Iron & Wine

Iron & Wine

Easy as it is to complain about the sorry state of radio programming, the overwhelming album sales of lip-synchers, and the now-bordering-on-mindless-regurgitation trend of ‘80s New Wave revivalism, there’s still hope when a hitless singer/songwriter known for his hushed musings can fill an 1,100 seat theater with a healthy dose of faux-vintage-T-shirt-wearing twentysomethings.

When Iron & Wine’s Samuel Beam walks on stage, hollers and whoops erupt as he tunes his guitar and is joined by a five-piece backing band. Charmingly shy and subtly clever, he’s already befriending the front row with smirks and asides when the band breaks into “Jezebel” from his recent EP, Woman King. The gentleness of Beam’s voice is in full bloom, but it’s evident that his band likes to turn it up a few notches, changing whisper-quiet tunes like “Cinder and Smoke” and “Bird Stealing Bread” into reggae-tinged, slide-guitar jams.

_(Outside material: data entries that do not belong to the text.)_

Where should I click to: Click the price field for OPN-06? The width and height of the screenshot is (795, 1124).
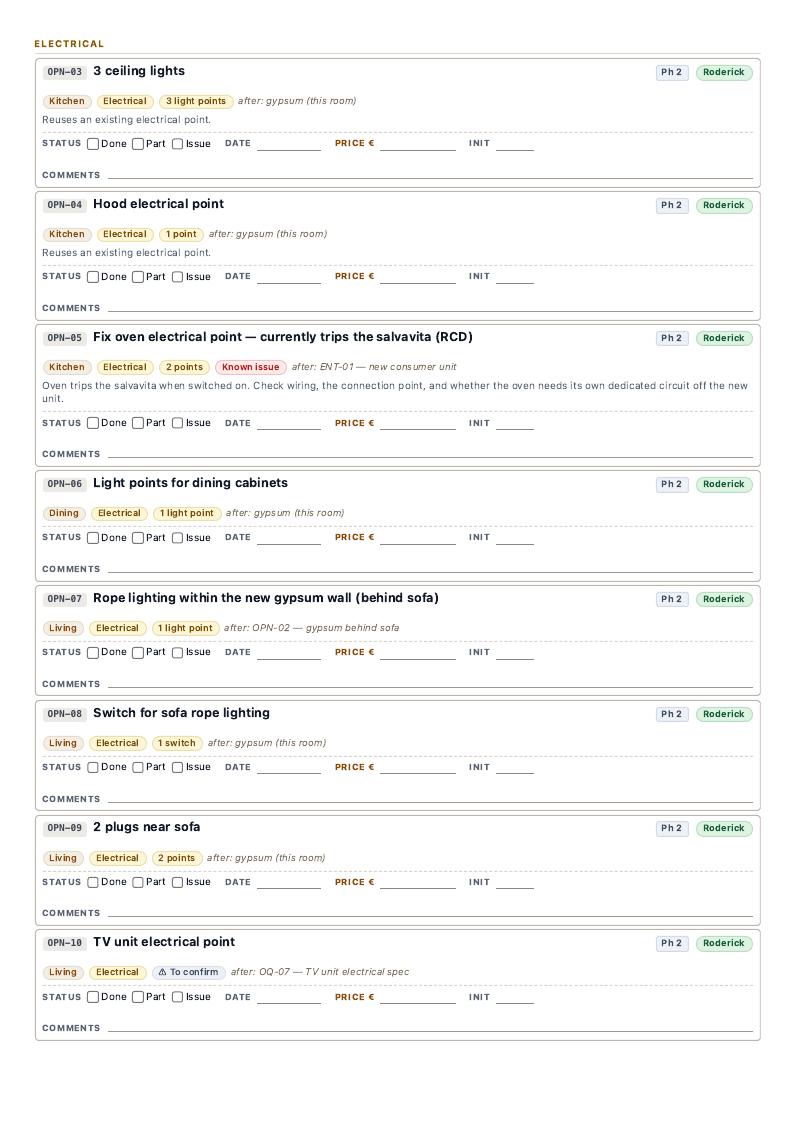[418, 538]
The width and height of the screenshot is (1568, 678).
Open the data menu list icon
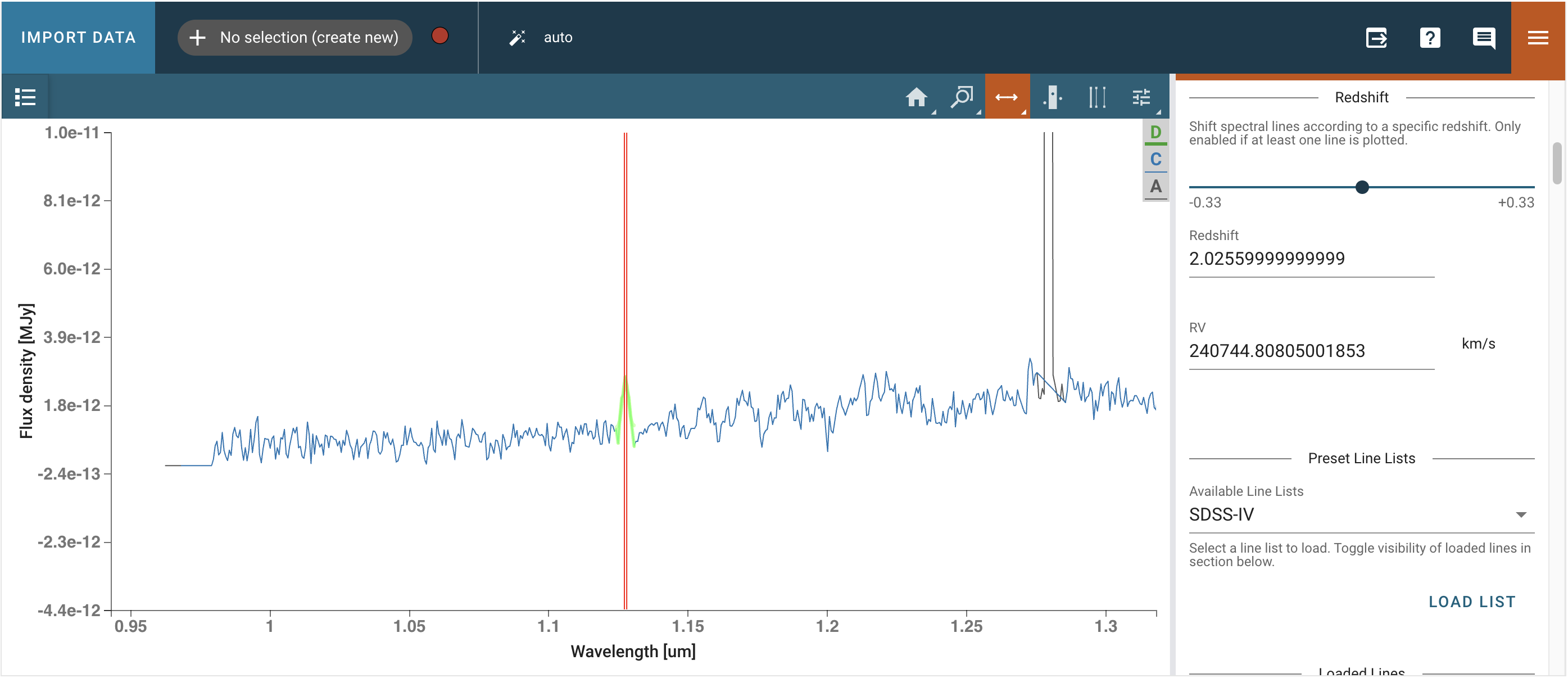tap(25, 97)
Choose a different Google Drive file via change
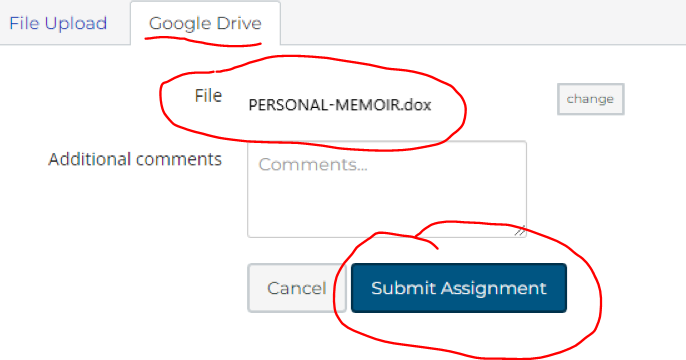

Beam’s sister, Sara, accompanies him on harmony vocals, fiddle and tambourine; when “Cinder and Smoke” moves into revolving verses of “oh ya ya ya,” Sara’s sweet falsetto echoes after Sam’s deft tenor. The band sticks around for another four or five songs before leaving Beam alone with his guitar and wit.

Much has been made of Iron & Wine’s lo-fi 2002 debut, The Creek Drank the Cradle, and for good reason. Beam recorded it solo on a four-track in a room at his Florida home, and as he sings a wonderfully curious stanza from the album’s “Upward Over the Mountain” (“mother remember the blink of an eye when I breathed through your body?/ Sons are like birds flying upward over the mountain”), the air in The Variety Playhouse seems to whisper a delicate ‘thanks’ that Beam’s Miami room, three years old and one state south, is still accessible.

Now joined onstage again by his sister, Beam starts to pick through some guitar figures reminiscent of his arrangement of The Postal Service’s “Such Great Heights.” Someone in the crowd lets out an approving yell. Beam stops in his tracks. “What are you cheering for?” he jibes, catching everyone off guard, “All of my songs start like this.” He takes another minute to tune, then says, “You want to hear a cover song?” He then forges into a completely unrecognizable, but delightfully inventive version of The Sugarcubes’ “Birthday.”

The band returns for a few more songs—inflected with upbeat percussion, xylophone and electric guitar—before exiting and making way for the audience’s encore ritual. Beam returns to the stage with Sara and ends the show with a new song called “Trapeze Swinger.” It’s a gorgeous tune, overflowing with mouthfuls of memory, regret and a repeated phrase that, after this show, will be difficult not to do—”Please, remember me.”